BEGIN Entries supplied

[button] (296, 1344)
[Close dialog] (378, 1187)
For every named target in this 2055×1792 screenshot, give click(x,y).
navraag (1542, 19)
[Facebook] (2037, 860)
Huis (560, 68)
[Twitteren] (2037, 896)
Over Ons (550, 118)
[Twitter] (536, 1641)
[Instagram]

END Entries supplied

▶ [Assignment]
Would you write the material out again, exactly as given above?

▶ [Answer for the task]
[button] (296, 1344)
[Close dialog] (378, 1187)
For every named target in this 2055×1792 screenshot, give click(x,y).
navraag (1542, 19)
[Facebook] (2037, 860)
Huis (560, 68)
[Twitteren] (2037, 896)
Over Ons (550, 118)
[Twitter] (536, 1641)
[Instagram]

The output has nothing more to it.